## Extracted material
::::::

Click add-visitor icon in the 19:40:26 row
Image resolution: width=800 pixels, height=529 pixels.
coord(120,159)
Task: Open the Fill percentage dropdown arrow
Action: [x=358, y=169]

::::::

## To be done
Reproduce the listing above line for line, with every character unchanged.

## Full response
Click add-visitor icon in the 19:40:26 row
Image resolution: width=800 pixels, height=529 pixels.
coord(120,159)
Task: Open the Fill percentage dropdown arrow
Action: [x=358, y=169]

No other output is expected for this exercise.